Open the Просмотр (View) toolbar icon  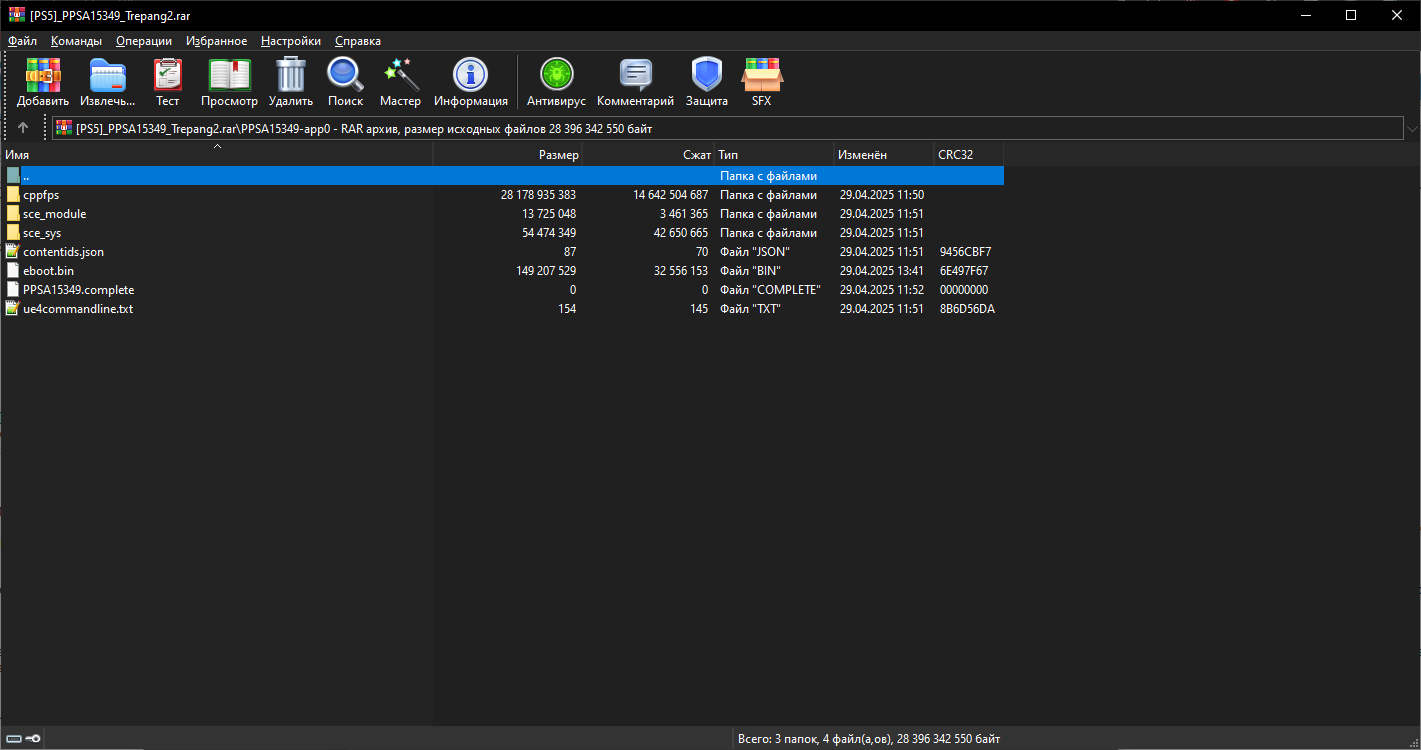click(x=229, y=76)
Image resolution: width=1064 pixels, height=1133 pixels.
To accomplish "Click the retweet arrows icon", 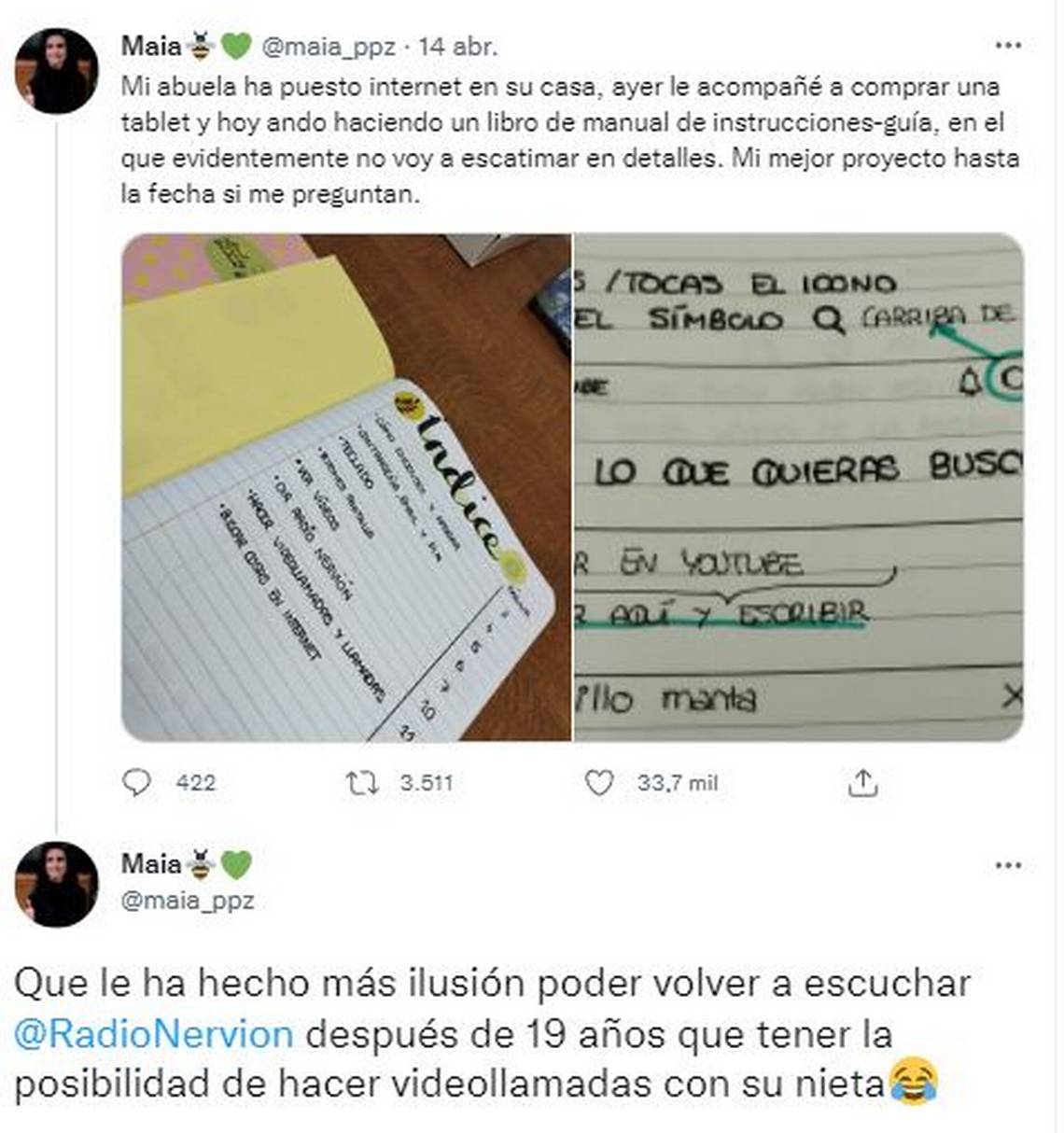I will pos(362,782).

───

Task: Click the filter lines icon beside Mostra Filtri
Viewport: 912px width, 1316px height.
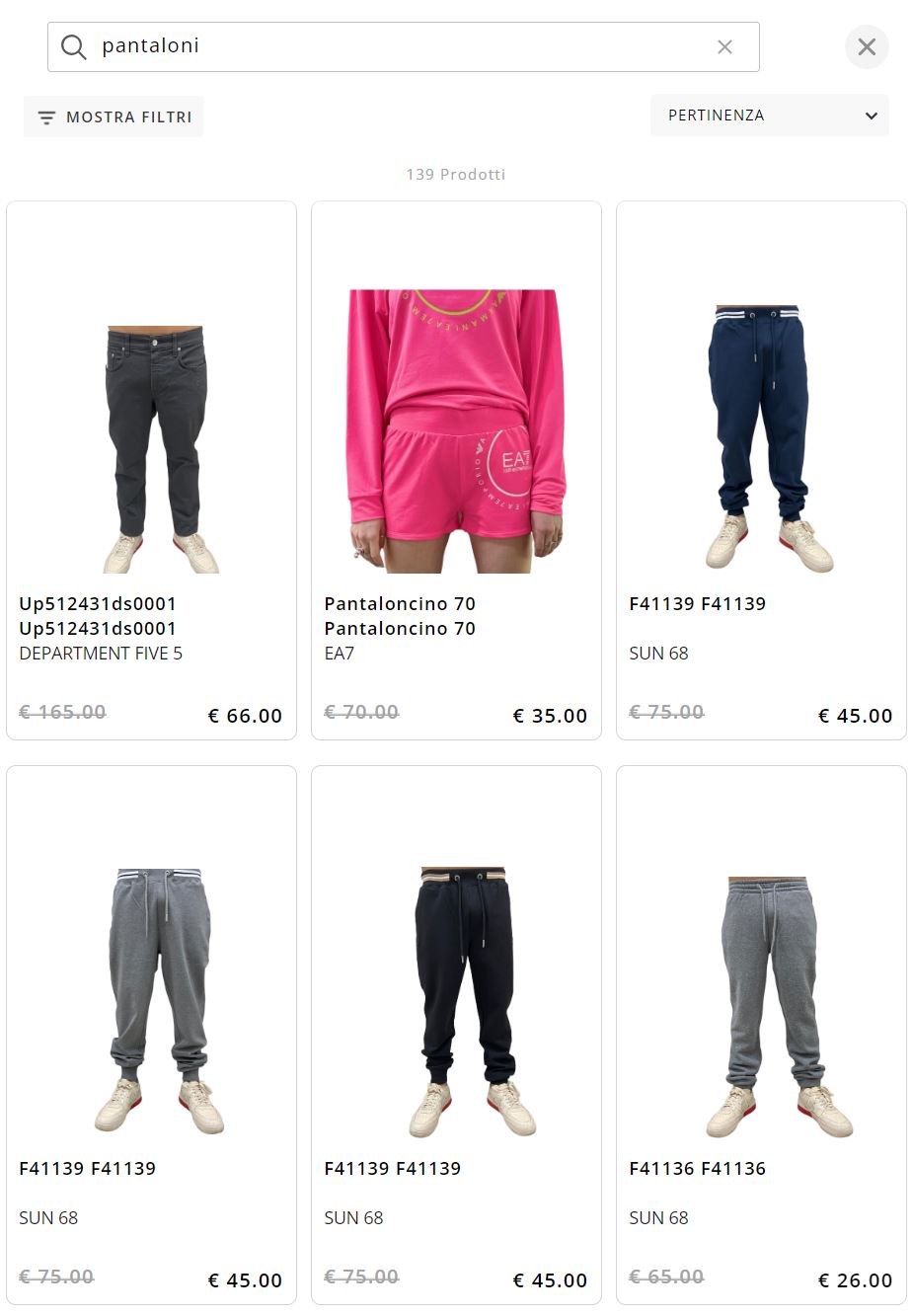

───

## WHAT TO DO
From the records above, pull every line that carries the word "height".

## ANSWER BOX
Image resolution: width=1064 pixels, height=1133 pixels.
Viewport: 912px width, 1316px height.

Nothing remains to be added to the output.